Now we have Hira Pheri, his 297th novel overall, and the 11th in his Jeet Singh series of books, but the first of Pathak’s novels to be published simultaneously in Hindi and English (as Diamonds For All). In a personal note to readers at the start of the Hindi edition (and absent from the English one), a traditional practice of Hindi pulp novelists who maintain a close connection with their readers, Pathak appeals for his readers’ honest reactions to this dvibhaashi upakram, or bilingual enterprise. He explains that Diamonds For All is not a traditional translation (though the English edition calls itself such), but a new novel he himself wrote in English, a simultaneous version of the Hindi Hira Pheri. He goes on in this note to regale his Hindi readers with a discourse on wills and inheritances, a rumination on the responsibility of the living to plan for their death that eventually turns into something like a standup routine full of outlandish stories and bawdy jokes. It is a gift of Pathak to his Hindi readers, a short essay in his own humorous voice (he is also the author of several joke books), deepening his personal connection with his fans, a connection that is notably absent from the English edition. Nor does Diamonds For All include his email address, or the url of his most popular fansite, as the Hindi one does. These invitations to personal connection and engagement are reserved for his established base of ‘SMP-ians’, and they all read in Hindi.

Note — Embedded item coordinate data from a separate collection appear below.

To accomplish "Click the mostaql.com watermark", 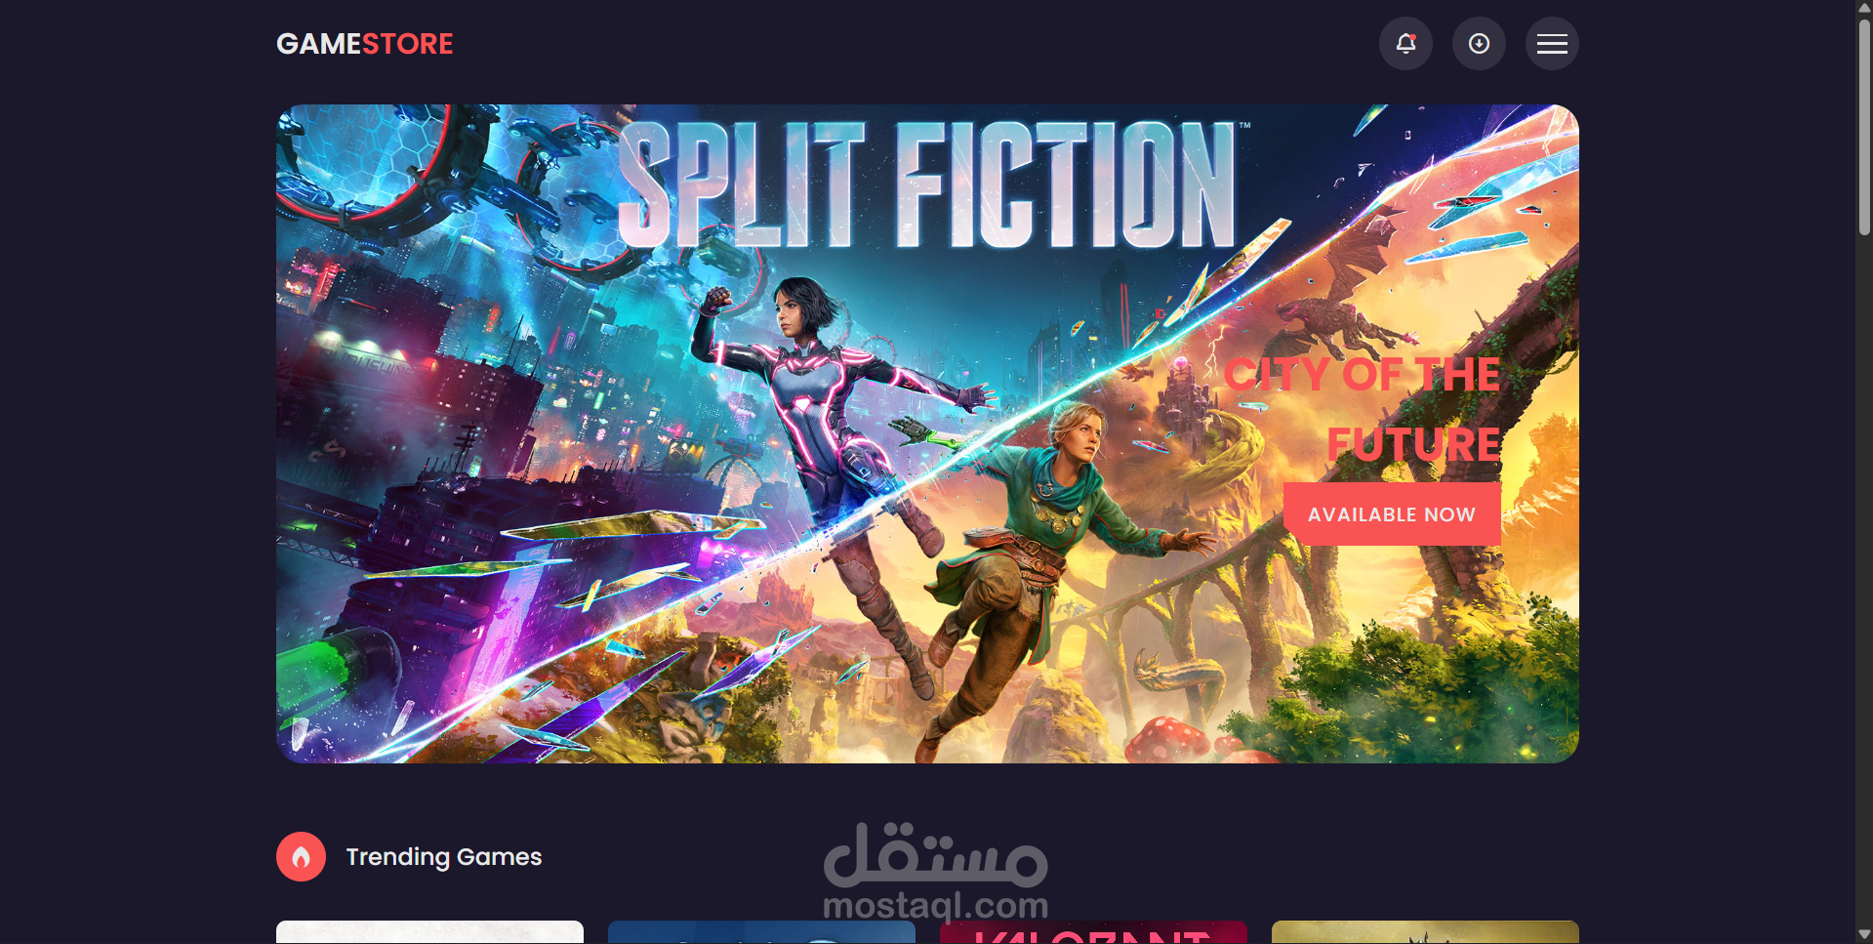I will [x=935, y=872].

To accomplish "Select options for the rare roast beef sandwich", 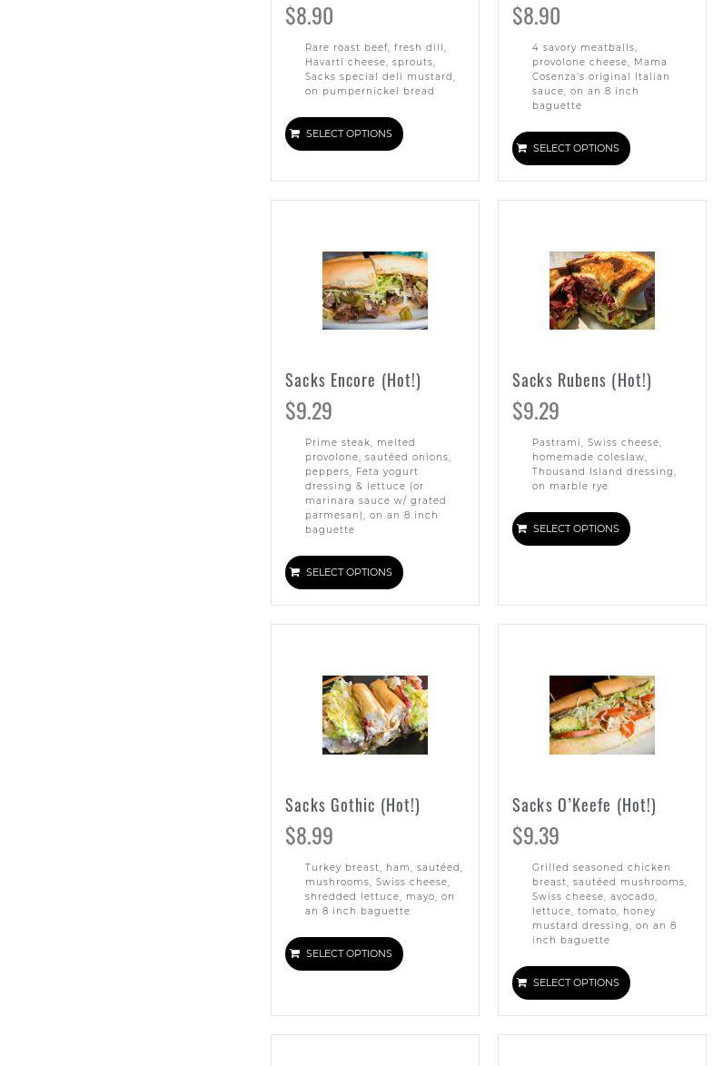I will (x=344, y=133).
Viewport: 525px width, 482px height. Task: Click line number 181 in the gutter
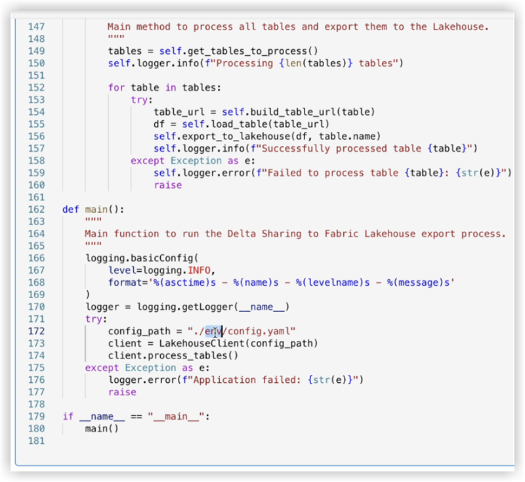(35, 441)
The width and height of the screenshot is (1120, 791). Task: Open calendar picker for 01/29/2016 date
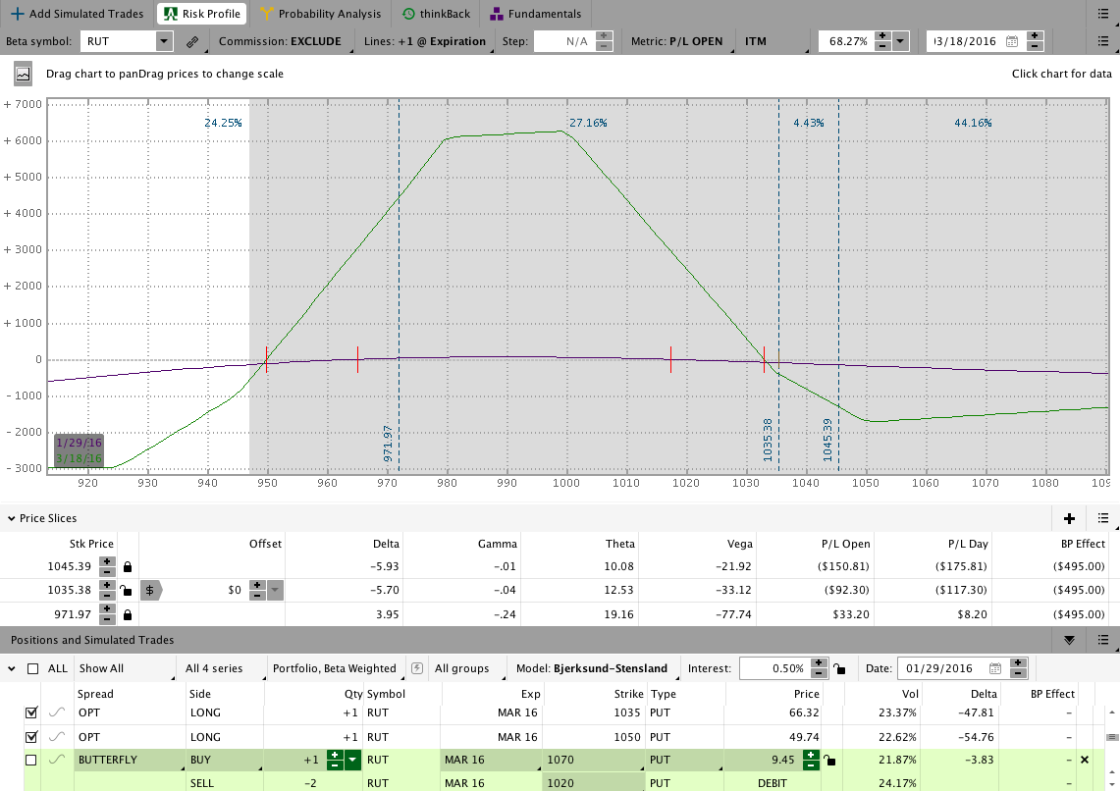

The plot of both Hira Pheri and Diamonds For All is a dizzying thrill ride over the course of seven days in Mumbai during which the reader chases a cache of 400 diamonds smuggled in from Dubai for Amar Nayak, described on the novel’s first page as ‘Mumbai underworld ka bada don tha, aur mavaali tha, smuggler tha, racketeer tha.’ The multilingual character of Hira Pheri, indeed all of ‘Hindi pulp’ is evident from the outset; the novel also includes a Mumbaiya shabdaavali, or glossary of Bombay-isms. The majority of this multilingual richness is obscured in Diamonds For All, but Pathak does retain some Hindi vocabulary for terms specific to the lexicon of Indian gangsterism (bhaigiri, baap, mawali).